Nach den Ereignissen in Kenneth Branaghs Thor konnte
S.H.I.E.L.D. den "Tesseract" aus Asgard an sich bringen.
Zurzeit wird der blau leuchtende Würfel in den Labors der
Organisation unter der Leitung von Erik Selvig (Stellan Skarsgård)
und Nick Fury (Samuel L. Jackson) untersucht. Doch plötzlich steht
der böse Halbbruder Thors (Chris Hemsworth), Loki (Tom Hiddleston),
vor dem Tesseract, holt Selvig und den Bogenspezialisten Hawkeye
(Jeremy Renner) auf seine Seite und macht sich davon. Der Plan des
zwischen Welten reisenden Gottes besteht darin, mit dem mächtigen
Energieartefakt und einer ausserirdischen Armee – den Chitauri –
die Erde zu unterwerfen. Die Lage ist dermassen verzweifelt, dass
Nick Fury die eigentlich abgebrochene "Avengers-Initiative"

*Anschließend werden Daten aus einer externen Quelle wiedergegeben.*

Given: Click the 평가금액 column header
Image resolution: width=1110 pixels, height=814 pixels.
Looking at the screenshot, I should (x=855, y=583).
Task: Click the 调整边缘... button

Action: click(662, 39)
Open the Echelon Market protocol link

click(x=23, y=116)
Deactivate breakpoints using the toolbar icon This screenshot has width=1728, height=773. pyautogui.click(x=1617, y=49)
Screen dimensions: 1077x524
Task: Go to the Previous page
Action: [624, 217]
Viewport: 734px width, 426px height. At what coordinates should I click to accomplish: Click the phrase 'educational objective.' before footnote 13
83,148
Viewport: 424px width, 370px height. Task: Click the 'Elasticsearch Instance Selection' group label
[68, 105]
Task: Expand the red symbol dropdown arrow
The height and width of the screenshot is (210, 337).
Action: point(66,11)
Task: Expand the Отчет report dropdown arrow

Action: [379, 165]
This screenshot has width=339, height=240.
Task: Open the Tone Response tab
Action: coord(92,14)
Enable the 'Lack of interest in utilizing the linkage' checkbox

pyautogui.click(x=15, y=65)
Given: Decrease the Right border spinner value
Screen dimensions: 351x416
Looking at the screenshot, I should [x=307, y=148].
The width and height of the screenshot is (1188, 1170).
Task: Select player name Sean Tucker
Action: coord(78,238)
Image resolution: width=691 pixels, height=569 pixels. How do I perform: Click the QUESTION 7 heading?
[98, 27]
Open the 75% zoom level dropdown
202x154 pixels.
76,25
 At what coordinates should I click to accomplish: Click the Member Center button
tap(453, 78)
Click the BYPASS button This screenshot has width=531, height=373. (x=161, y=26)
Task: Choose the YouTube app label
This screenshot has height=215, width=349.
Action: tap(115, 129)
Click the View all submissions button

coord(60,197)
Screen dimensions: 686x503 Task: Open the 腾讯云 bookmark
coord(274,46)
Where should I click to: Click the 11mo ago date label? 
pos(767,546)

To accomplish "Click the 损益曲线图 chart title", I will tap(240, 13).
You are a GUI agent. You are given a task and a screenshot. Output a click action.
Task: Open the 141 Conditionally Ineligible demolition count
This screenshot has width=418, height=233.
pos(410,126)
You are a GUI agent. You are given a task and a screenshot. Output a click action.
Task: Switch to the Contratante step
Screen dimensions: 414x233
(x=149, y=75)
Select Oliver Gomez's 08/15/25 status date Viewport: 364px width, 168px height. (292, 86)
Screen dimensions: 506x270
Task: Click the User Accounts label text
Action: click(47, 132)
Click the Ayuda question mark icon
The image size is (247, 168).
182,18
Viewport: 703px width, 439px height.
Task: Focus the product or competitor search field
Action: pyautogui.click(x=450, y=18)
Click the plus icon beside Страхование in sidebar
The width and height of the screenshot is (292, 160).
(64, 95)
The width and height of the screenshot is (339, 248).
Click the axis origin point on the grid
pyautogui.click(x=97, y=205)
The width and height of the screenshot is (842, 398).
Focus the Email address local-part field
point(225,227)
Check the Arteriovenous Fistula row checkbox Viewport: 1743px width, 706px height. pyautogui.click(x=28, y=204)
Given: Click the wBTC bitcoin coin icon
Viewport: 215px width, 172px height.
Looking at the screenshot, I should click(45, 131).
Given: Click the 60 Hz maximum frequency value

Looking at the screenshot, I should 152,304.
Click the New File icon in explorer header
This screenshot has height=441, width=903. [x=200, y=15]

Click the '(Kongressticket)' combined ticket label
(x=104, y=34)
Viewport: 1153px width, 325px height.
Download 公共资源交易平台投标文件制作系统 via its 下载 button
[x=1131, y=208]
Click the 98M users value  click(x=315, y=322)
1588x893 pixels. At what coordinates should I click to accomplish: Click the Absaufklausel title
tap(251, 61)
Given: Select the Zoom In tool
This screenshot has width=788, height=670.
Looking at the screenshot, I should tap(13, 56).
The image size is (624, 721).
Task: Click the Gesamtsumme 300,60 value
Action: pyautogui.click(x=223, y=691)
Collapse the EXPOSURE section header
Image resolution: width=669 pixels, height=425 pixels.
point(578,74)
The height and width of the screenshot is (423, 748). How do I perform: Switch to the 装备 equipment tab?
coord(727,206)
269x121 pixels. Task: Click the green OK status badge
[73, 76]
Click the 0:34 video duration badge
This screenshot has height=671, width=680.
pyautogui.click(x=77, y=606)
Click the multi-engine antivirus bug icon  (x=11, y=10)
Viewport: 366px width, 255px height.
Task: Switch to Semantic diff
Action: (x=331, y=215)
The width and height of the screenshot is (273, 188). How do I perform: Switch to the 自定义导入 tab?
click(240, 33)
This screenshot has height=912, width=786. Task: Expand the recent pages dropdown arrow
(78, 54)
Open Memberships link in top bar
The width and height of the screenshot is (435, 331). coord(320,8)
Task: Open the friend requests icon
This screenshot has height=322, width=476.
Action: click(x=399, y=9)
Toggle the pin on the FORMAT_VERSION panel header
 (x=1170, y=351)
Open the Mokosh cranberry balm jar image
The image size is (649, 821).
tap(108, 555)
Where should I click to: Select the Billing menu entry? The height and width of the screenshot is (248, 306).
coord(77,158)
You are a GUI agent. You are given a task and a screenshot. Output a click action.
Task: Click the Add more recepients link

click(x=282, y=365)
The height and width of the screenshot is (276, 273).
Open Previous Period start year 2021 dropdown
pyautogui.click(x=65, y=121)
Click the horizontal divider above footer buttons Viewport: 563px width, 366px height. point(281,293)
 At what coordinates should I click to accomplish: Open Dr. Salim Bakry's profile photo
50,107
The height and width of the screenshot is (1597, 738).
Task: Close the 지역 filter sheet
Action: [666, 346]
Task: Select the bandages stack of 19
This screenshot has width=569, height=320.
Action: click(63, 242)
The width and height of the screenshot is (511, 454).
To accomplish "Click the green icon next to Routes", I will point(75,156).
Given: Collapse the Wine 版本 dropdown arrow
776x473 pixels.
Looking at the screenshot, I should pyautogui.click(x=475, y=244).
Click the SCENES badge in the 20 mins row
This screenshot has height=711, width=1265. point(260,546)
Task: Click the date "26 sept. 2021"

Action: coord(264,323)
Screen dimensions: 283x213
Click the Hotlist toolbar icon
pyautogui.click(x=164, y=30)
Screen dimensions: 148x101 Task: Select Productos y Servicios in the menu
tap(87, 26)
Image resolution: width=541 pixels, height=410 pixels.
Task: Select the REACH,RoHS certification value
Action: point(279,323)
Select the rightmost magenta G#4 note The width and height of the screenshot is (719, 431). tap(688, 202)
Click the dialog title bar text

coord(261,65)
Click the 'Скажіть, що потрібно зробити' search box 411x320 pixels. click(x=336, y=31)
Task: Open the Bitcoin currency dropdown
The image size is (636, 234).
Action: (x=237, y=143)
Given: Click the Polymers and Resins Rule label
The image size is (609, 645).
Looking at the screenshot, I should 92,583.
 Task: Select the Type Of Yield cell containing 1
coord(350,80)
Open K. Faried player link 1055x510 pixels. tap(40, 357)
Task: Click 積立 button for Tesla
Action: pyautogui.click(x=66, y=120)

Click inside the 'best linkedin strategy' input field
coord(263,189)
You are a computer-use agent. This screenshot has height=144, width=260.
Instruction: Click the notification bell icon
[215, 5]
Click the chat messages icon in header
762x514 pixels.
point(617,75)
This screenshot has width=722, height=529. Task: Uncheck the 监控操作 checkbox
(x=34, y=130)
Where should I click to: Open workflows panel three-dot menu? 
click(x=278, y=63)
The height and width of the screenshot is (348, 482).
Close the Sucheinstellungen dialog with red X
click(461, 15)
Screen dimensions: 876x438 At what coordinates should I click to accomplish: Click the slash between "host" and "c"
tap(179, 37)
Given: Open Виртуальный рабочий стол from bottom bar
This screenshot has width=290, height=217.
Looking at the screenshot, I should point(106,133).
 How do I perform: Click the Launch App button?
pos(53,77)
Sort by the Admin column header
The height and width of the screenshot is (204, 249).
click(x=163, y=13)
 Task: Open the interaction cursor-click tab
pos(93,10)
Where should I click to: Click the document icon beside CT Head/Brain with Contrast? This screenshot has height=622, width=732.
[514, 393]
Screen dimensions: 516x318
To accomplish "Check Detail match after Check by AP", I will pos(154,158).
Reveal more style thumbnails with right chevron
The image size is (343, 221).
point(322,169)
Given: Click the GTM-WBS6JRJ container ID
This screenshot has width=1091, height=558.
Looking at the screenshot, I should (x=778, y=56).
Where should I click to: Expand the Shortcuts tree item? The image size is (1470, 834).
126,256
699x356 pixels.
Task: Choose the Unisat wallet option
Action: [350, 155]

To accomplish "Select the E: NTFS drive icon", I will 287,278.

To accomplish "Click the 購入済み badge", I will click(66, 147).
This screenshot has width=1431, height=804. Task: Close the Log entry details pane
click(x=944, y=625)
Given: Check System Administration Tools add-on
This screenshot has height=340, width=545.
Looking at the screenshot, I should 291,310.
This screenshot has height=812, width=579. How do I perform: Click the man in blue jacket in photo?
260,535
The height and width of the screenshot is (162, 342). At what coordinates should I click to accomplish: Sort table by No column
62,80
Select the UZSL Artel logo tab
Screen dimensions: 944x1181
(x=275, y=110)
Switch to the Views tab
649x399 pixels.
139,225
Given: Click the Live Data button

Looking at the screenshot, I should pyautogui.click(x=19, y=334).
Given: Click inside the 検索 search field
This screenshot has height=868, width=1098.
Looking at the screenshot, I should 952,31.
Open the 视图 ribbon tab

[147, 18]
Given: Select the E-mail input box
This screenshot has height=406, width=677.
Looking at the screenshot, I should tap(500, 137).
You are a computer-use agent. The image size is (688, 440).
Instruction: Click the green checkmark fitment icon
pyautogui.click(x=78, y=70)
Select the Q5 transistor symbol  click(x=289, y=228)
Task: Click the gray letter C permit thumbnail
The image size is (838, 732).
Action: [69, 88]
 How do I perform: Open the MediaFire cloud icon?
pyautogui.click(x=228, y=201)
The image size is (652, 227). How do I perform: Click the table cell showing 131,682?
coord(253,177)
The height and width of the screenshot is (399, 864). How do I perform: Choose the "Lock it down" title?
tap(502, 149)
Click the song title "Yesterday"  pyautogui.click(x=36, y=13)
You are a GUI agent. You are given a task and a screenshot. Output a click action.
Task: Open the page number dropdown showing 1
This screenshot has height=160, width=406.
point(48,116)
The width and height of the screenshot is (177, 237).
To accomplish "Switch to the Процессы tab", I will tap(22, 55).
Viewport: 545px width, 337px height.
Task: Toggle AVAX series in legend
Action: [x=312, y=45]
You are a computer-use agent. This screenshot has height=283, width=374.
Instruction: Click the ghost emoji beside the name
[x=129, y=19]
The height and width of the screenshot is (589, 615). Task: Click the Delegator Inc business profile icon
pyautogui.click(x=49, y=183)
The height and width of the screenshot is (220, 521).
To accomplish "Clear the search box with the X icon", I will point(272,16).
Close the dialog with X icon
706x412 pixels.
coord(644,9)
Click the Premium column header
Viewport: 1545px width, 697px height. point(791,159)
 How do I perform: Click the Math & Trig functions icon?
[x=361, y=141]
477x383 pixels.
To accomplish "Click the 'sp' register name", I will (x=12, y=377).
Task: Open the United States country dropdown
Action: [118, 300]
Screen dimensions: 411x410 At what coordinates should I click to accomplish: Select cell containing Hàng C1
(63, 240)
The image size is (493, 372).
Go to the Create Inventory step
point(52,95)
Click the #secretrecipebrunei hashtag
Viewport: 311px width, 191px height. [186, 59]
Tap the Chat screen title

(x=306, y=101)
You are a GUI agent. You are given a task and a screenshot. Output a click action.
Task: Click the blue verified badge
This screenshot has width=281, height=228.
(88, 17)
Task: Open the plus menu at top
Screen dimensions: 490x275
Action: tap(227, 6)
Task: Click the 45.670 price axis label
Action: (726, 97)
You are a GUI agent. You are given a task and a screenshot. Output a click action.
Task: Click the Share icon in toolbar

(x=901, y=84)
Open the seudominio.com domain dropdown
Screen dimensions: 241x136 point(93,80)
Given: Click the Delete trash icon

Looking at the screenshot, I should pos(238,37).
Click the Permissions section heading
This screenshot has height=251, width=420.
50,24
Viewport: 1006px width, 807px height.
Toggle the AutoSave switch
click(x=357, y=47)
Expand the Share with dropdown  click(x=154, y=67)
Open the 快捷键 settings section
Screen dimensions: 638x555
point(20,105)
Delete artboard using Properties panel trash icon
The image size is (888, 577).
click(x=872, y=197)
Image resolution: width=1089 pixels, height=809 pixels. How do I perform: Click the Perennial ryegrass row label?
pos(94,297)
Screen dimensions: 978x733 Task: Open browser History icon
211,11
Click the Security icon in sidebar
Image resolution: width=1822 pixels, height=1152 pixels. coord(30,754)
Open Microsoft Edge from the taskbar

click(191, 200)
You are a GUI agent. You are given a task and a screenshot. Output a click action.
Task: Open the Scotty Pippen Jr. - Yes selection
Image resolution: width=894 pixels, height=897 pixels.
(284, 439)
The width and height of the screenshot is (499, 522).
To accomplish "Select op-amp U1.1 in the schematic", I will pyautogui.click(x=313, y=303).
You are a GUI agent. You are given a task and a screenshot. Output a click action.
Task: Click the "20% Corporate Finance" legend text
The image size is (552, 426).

reaktiviert. Es werden der Donnergott Thor, der hochintelligente
Playboy und Magnat Tony Stark alias Iron Man (Robert Downey Jr.), der
bis vor Kurzem im arktischen Eis festgefrorene Steve Rogers alias
Captain America (Chris Evans), die Agentin Natasha Romanoff alias
Black Widow (Scarlett Johansson) und der brillante Wissenschaftler
Bruce Banner (Mark Ruffalo), der, wenn er wütend wird, sich in den
grünen Giganten Hulk verwandelt, engagiert. Das Team bekundet
allerdings Mühe, zueinander zu finden – nicht zuletzt durch Lokis
Eingreifen –, treffen hier doch Egomanen auf Patrioten und
Muskelprotze auf schüchterne Kopfmenschen.
Verschiedene Persönlichkeiten, Seite an Seite: Iron Man (Robert Donwey Jr.) und Captain America (Chris Evans). |
Dass ein Comic-Crossover wie The Avengers im Kino schwierig
umzusetzen ist, war von Anfang an klar. Die goldene Mitte zwischen
dem eingeweihten und dem unbedarften Zuschauer muss gefunden werden;
es ist abzuwägen, wieviel Vorwissen vorausgesetzt werden soll; es
besteht das Risiko, gewisse Fangemeinden zu verärgern, da
Superhelden nach wie vor in erster Linie Einzelkämpfer sind. Es
lässt sich kaum bestreiten, dass Joss Whedon (Buffy the Vampire
Slayer) und sein Co-Autor Zak Penn (Last Action Hero, The
Incredible Hulk) in ihrem Drehbuch den bestmöglichen Weg gingen.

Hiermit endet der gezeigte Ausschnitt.